I reinstalled, went through Windows update hell, and then connected my USB drives again. One of them connected just fine. The other, my backup drive, would not. I disconnected it and reconnected, turned off the power and turned it back on. It simply wasn’t finding it. At the same time it sounded like my system was making a strange, subtle beeping noise at me. Not wanting to tempt fate I shut down my computer for a bit.
I couldn’t shake it. It was bothering me that the drive wasn’t connecting. I brought it over to my laptop and connected it. There was that beep I thought was coming from my computer. Actually, it wasn’t a beep. It sounded like something scraping, grinding inside the drive. The enclosure plus distance made it sound somewhat like a beep.
Two sources for my data. The internal hard drive I run Windows on, that I just repartitioned and formatted, and the external hard drive, that just fucking died.
I don’t know what’s going to happen yet. I’m still in the process of trying to resolve this as I type. I guess this is my way of not freaking the fuck out. After all, I just lost the all the video and audio I recorded from the last two years and a bit.
The hard drive that was in the USB enclosure seems to be dead. I took it out of the enclosure and plugged it directly in to my system. A whole lot of nothing. The BIOS isn’t recognizing and forensic imaging software isn’t recognizing it. I have some people willing to look at it but I don’t know if that will come together or not. My guess is no.
My alternative then is to see if commercial recovery will work. Perhaps, but at what price? If I had money to spend I would have just bought a new computer instead of running mad trying to get my existing system up and running appropriately. Even then, it’s entirely possible that the data is not available to be recovered.

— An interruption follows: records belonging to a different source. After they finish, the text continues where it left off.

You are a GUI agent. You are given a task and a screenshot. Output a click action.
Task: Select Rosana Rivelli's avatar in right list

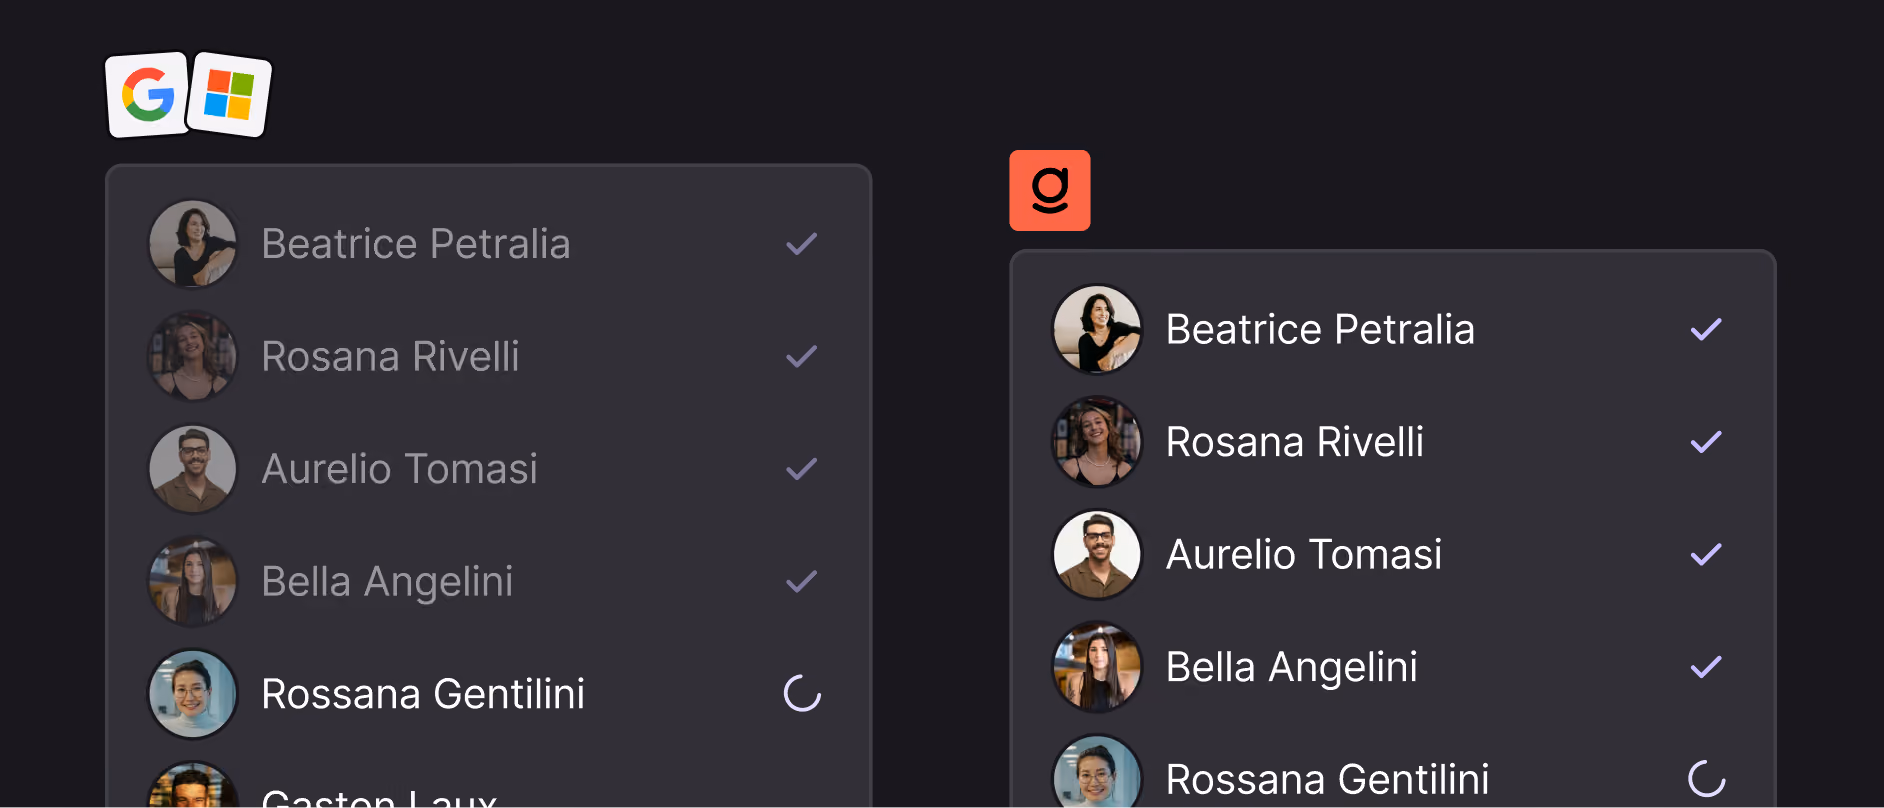[1097, 441]

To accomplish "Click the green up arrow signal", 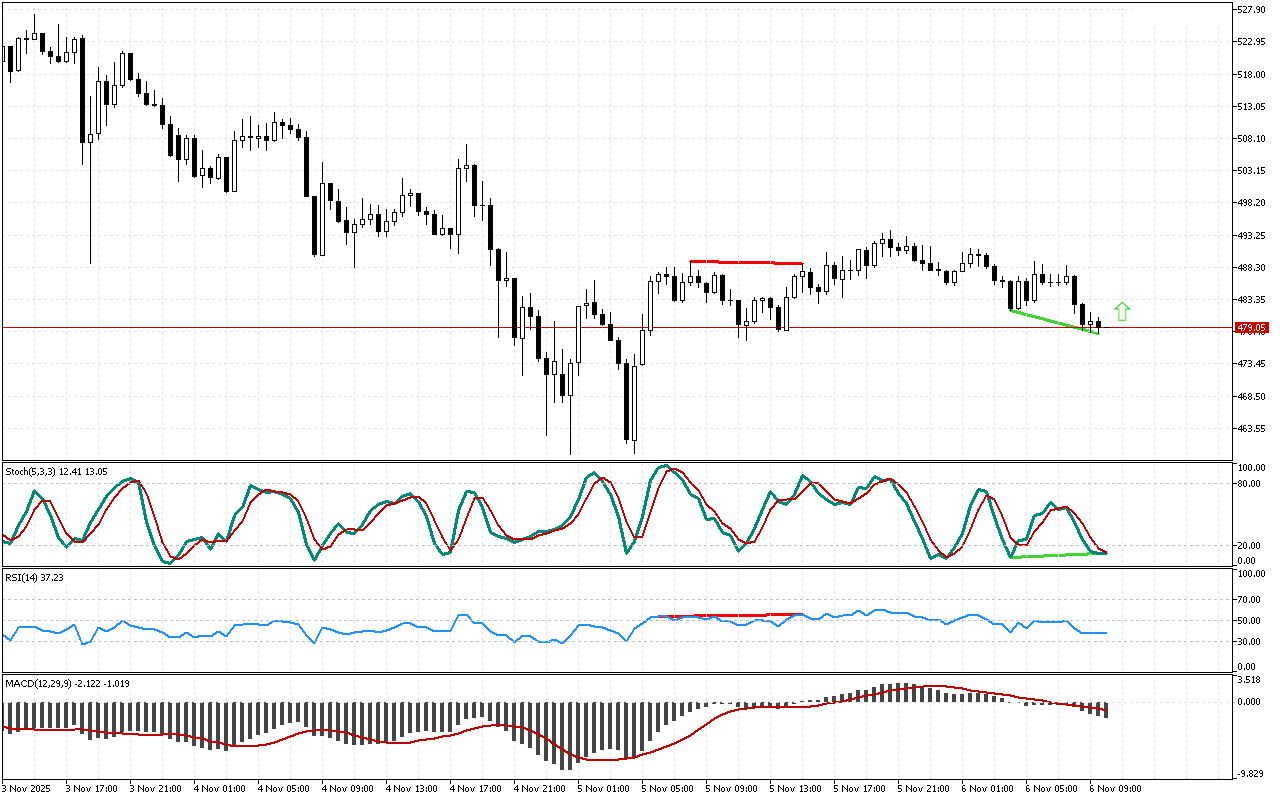I will [1122, 311].

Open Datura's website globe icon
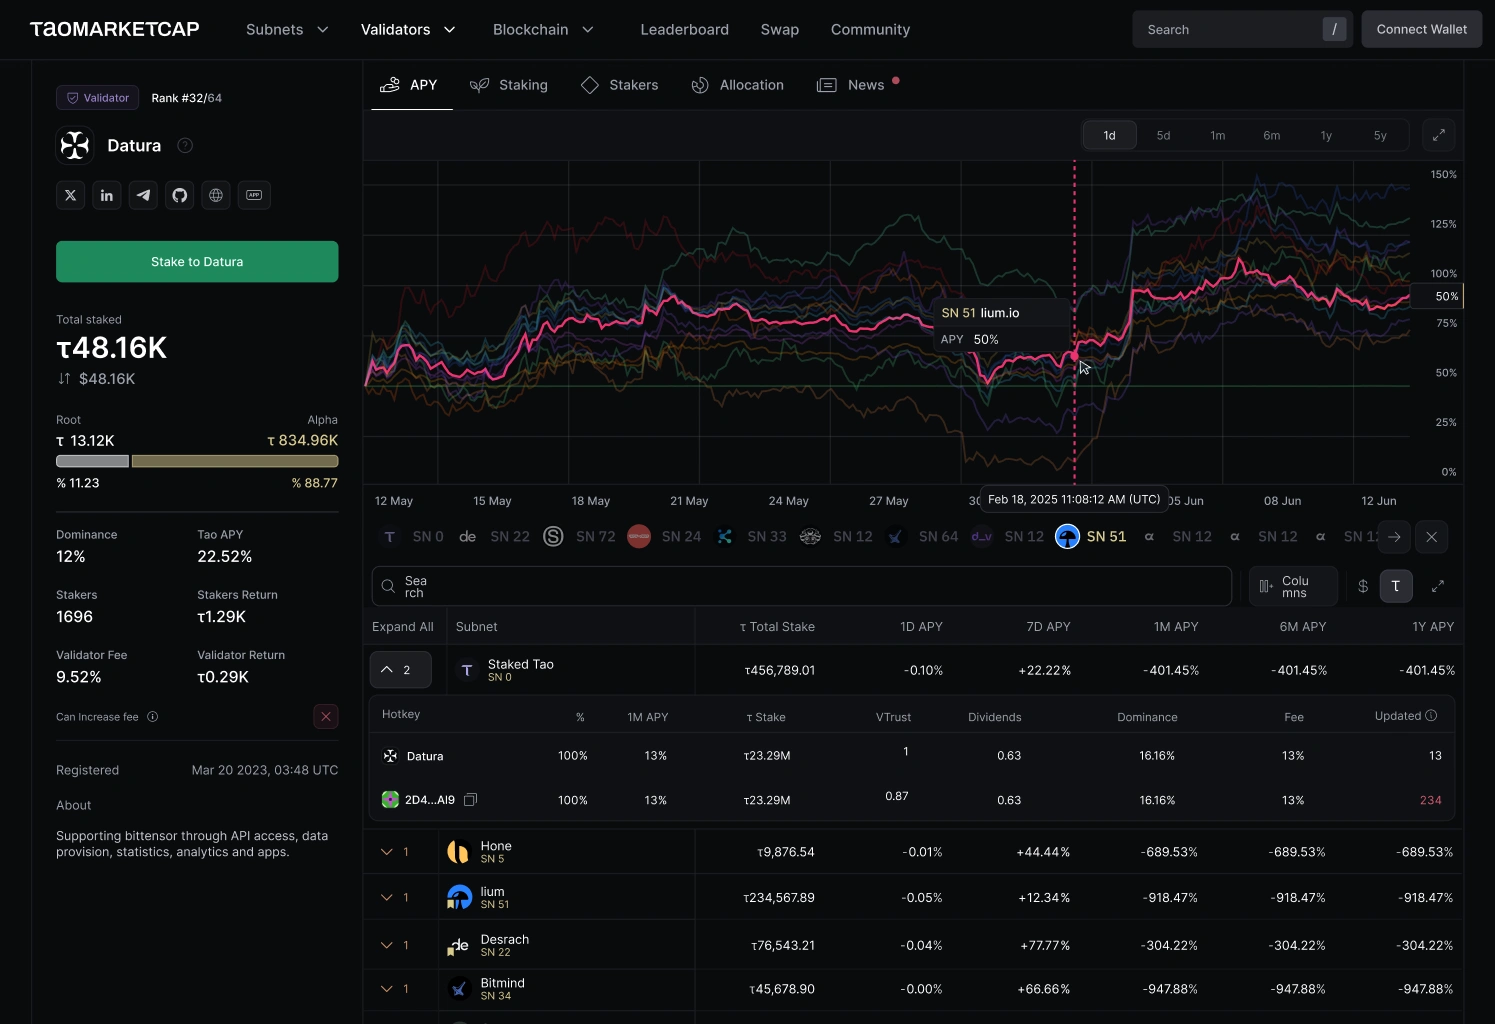(x=216, y=195)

Looking back at my old Windows drive I can try recovering the files off of it. I have a process running right now and it’s finding all kinds of stuff but I’m not very convinced as to how well it’s doing the job. There are a lot of 1.02 GB AVI files showing up that can’t actually play back. There seems to be a lot of garbage TXT files floating around as well. Perhaps I’ll recover some of it but will I get enough? What about those AVCHD files I got from the one camera? I haven’t seen one of those pop up yet.
Then there’s the last ditch play, can I undo the repartitioning and reinstall of Windows on that old drive? I know the software is there to do it but how reliable is it? I took a single partition, deleted it, and added three new partitions. Two of those I performed a full format on the space.
Like I said, I don’t know what’s going to happen yet.
There are a lot of ramifications to this. If I can’t get this back I’m losing a lot.
All the audio recorded for anything I shot on DV. I may still have to master tapes for those but I don’t have the audio, that was all recorded to SD on a Zoom H2.
All the video for everything that’s been shot digital. Most notably all the footage for The New Face of Security, a short film I’ve been trying to get out for two years now. This footage is from the reshoot. Also, all the audio for everything I’ve shot digital as it was all recorded to SD on a Zoom H4n.
Oh, and just a silly little thing like 95% of the footage that exists of my daughter’s first year.
The films and plays that I’ve shot? Most of that can be replaced/reshot and what can’t doesn’t really matter. The first year of my daughter’s life? I can’t replace that.
Minus the footage of my daughter, if I can’t get it back it’s not necessarily a bad thing. It certainly sucks. There was material I was still working on and there was The New Face of Security. That’s not a project I can just walk away on. There’s too much invested in it. That would mean reshoots. Again. The third time for the third year in a row that I do this short.
A fresh start wouldn’t be the worst thing to ever happen.